Activity: Whenever a line in the data below includes the string "will", copy it out.

───── Records to use

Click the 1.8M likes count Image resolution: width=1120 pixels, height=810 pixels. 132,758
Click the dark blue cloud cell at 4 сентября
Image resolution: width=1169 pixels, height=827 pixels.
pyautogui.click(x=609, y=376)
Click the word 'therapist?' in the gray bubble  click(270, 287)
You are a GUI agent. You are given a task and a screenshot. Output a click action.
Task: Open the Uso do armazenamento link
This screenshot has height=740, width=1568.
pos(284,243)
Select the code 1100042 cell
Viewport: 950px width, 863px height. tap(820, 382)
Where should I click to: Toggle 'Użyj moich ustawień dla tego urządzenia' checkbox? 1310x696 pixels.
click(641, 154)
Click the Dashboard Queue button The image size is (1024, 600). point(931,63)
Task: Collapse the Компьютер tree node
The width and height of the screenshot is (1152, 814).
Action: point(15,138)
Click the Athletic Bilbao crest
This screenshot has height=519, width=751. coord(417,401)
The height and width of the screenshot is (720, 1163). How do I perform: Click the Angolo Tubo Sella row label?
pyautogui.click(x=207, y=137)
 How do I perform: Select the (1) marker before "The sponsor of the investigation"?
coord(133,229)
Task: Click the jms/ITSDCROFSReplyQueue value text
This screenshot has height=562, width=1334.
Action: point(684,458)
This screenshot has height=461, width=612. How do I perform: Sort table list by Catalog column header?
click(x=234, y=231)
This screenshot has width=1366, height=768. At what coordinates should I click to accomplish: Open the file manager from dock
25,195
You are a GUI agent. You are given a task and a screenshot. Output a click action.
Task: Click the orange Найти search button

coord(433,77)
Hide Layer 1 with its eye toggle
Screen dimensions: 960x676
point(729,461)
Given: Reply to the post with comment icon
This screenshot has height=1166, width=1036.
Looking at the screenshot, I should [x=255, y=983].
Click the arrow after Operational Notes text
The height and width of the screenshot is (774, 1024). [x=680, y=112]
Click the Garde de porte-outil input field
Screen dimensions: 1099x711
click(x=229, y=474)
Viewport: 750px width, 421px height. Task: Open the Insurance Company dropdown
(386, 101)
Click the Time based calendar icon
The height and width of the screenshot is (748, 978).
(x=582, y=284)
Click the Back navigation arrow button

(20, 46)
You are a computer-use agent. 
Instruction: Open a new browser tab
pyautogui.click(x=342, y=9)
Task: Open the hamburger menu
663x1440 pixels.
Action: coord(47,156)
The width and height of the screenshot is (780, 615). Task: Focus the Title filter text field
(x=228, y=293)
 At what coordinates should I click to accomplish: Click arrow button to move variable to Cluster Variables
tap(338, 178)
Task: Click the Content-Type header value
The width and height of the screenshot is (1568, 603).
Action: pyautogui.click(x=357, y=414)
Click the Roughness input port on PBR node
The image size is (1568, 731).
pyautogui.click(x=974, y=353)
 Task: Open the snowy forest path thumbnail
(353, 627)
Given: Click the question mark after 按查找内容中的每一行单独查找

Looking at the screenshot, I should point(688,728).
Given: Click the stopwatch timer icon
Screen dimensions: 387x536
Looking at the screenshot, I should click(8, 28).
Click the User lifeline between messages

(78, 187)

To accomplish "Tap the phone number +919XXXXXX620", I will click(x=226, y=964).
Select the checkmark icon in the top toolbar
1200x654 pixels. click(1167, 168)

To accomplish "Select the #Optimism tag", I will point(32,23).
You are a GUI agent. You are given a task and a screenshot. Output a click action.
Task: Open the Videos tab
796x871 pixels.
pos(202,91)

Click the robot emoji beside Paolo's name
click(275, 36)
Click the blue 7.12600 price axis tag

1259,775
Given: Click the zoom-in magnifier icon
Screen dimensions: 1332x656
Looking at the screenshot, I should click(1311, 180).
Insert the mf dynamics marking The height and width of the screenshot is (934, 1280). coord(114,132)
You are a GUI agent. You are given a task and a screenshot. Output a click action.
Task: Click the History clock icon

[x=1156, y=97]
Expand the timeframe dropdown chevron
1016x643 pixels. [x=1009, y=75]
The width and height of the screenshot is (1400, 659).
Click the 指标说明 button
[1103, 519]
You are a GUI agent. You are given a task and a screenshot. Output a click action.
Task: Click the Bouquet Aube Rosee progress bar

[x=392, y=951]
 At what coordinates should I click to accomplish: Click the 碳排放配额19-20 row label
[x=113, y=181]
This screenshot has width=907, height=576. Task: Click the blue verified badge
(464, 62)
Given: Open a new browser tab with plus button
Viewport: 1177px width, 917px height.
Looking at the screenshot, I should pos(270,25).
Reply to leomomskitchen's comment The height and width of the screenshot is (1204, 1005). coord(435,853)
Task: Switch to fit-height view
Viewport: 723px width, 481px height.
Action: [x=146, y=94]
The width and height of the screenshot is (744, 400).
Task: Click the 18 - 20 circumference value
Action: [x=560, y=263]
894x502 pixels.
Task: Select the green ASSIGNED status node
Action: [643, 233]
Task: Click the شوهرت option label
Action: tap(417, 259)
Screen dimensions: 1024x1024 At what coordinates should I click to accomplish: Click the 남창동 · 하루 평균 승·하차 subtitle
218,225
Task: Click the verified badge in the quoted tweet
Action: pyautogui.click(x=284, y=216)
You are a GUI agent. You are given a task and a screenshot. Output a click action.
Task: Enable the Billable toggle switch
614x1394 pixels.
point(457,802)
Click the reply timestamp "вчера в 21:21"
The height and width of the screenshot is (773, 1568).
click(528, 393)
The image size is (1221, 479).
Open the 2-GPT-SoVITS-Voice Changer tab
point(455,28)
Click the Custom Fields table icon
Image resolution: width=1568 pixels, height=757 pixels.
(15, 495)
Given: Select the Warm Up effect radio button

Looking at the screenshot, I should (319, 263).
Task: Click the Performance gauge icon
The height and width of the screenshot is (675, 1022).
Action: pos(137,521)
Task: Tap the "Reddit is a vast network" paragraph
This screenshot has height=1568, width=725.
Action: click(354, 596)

──────────

Expected output:
To accomplish "Tap the phone number +919XXXXXX620", I will click(x=226, y=964).
To accomplish "Select the #Optimism tag", I will point(32,23).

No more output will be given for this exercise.